BEGIN Exercise data

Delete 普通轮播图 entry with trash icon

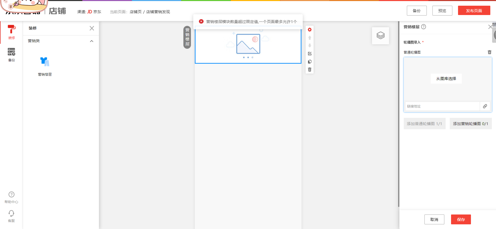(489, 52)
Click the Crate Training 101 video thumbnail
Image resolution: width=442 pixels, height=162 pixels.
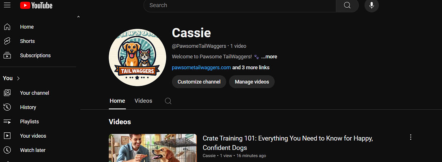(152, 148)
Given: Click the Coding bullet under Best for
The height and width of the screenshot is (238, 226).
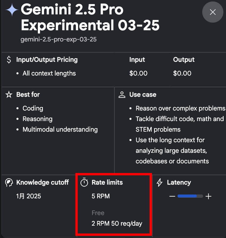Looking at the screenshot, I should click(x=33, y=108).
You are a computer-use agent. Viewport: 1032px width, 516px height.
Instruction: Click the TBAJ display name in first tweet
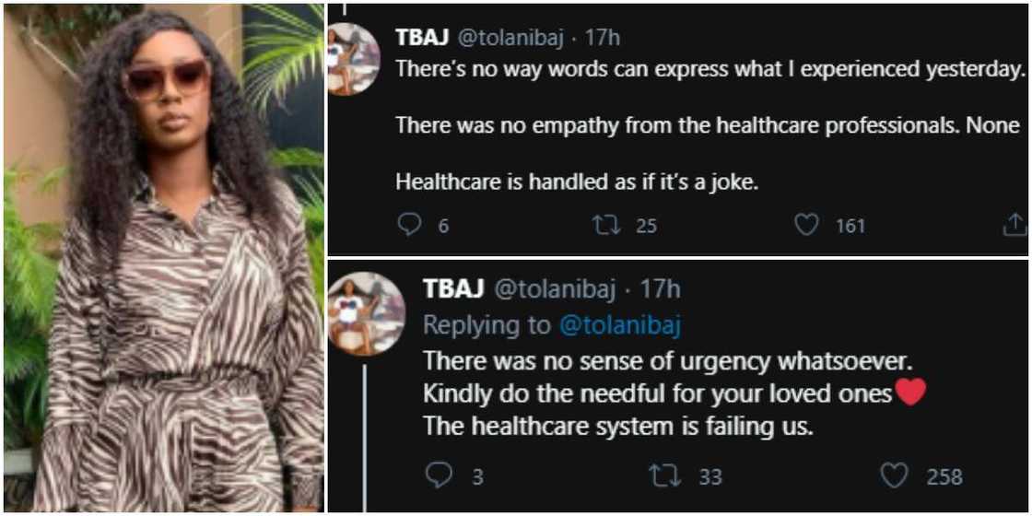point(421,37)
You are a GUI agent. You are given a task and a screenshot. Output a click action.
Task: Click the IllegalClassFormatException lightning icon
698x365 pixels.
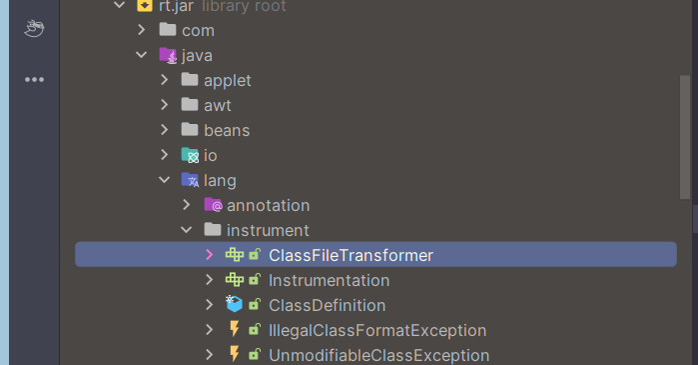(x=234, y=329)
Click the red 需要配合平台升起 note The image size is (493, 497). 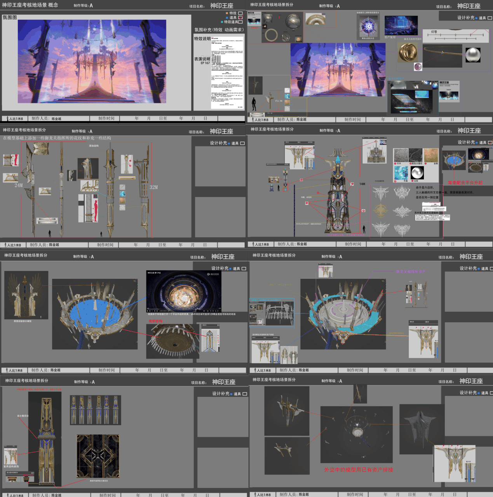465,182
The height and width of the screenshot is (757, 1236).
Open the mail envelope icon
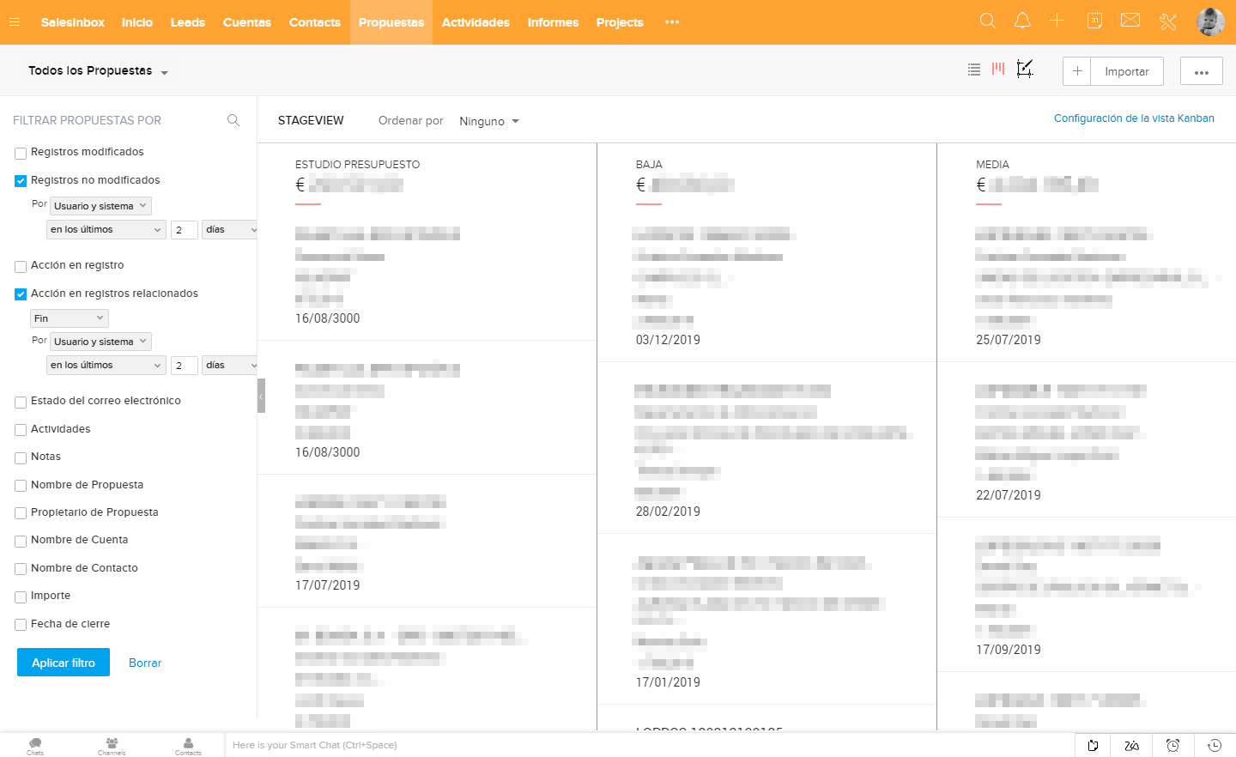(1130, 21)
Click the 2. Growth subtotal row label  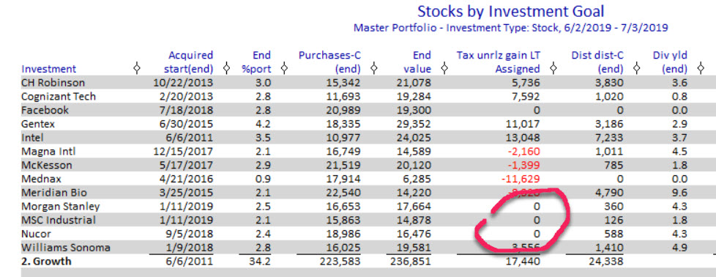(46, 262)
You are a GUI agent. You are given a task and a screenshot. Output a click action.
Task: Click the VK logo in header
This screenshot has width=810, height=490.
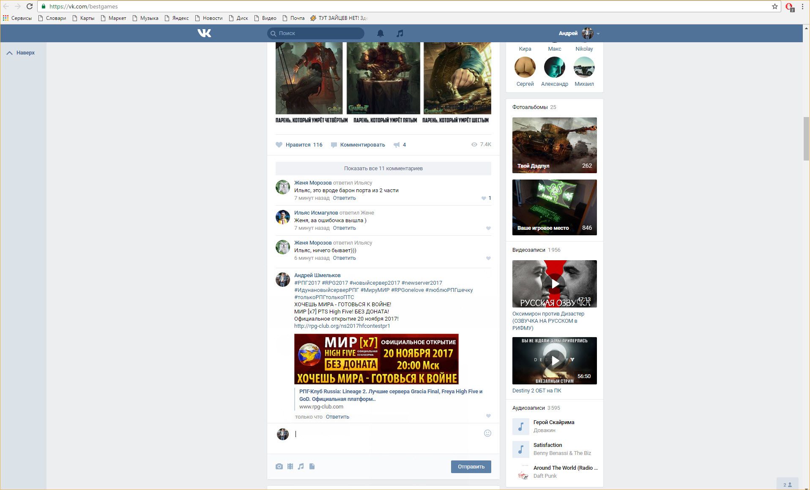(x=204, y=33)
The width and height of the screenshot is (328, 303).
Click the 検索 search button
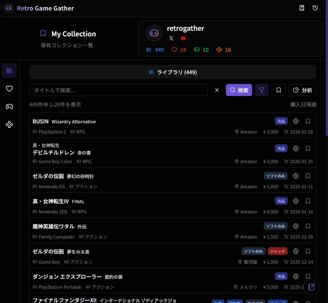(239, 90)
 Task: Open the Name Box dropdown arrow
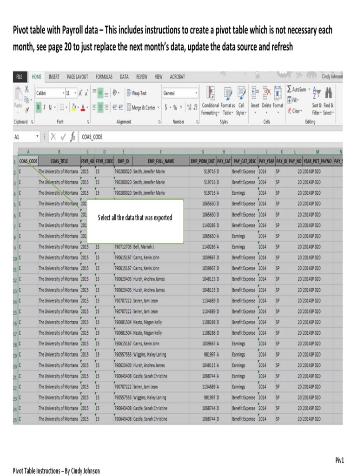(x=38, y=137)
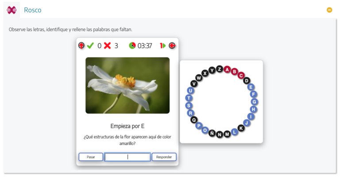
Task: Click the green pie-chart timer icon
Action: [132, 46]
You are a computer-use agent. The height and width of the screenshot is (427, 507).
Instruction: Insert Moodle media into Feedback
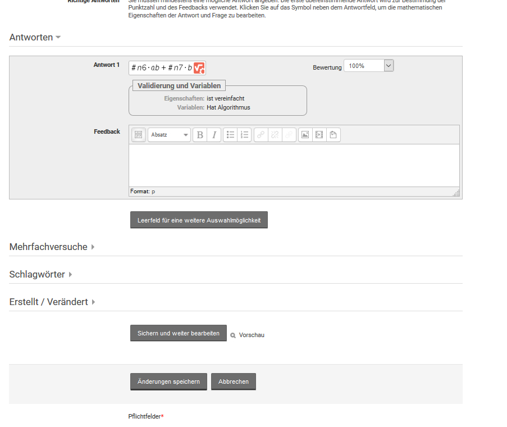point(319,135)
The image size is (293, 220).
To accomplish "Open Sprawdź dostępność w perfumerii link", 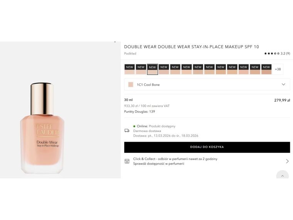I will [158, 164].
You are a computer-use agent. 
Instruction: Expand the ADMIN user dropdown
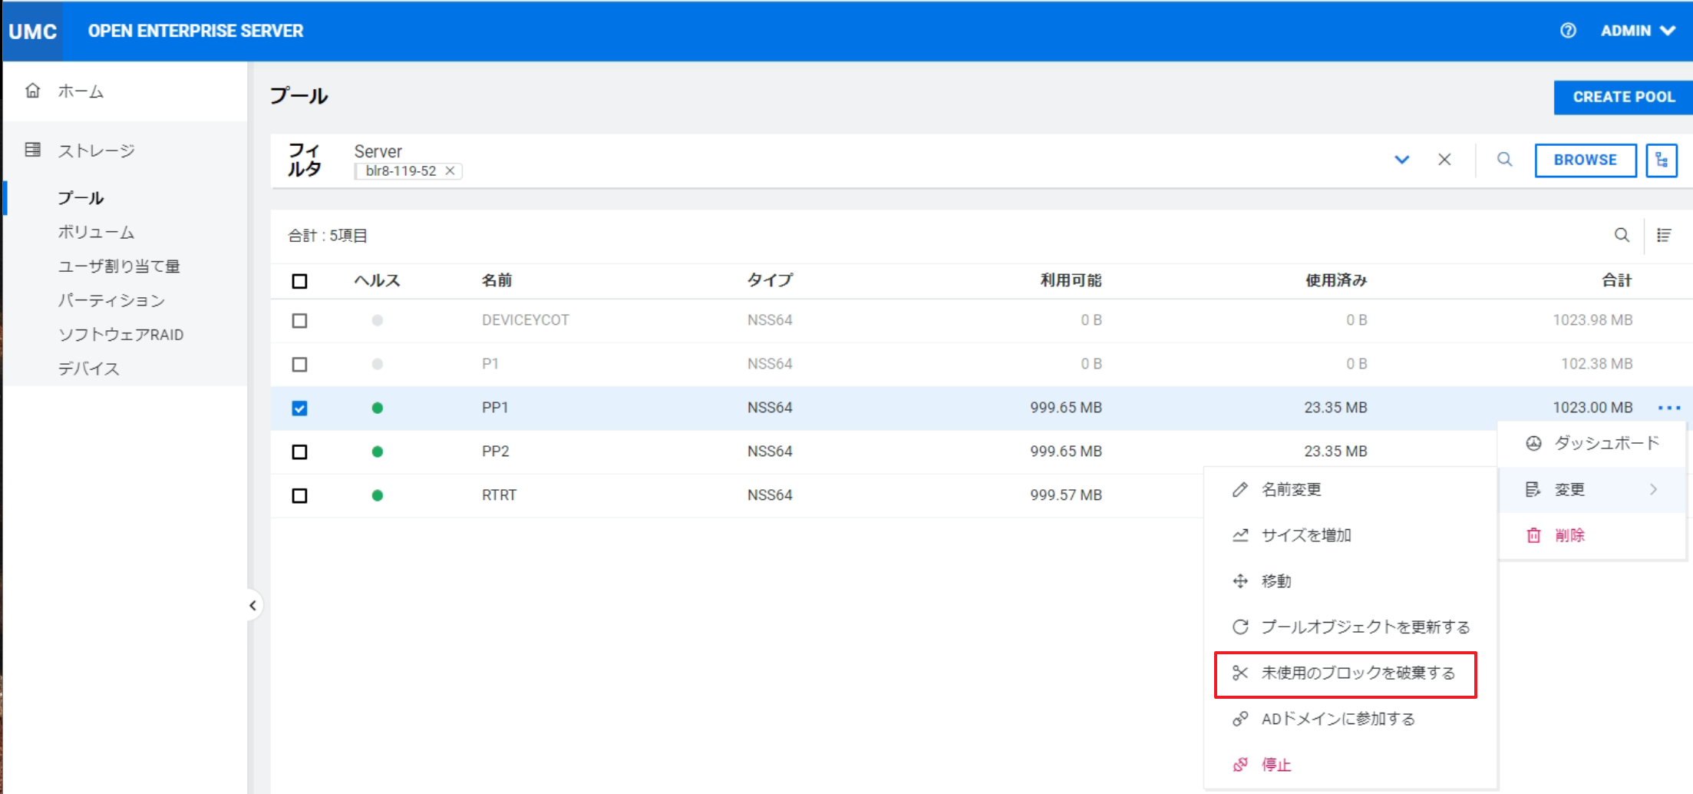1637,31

END Exercise data

**Work instruction:** Find each line above that contains "computer", and copy those lines.

**Your response:**
You are a computer-use agent. Viewport: 1032px width, 516px height.
You are a computer-use agent. The height and width of the screenshot is (427, 507).
You are a computer-use agent. 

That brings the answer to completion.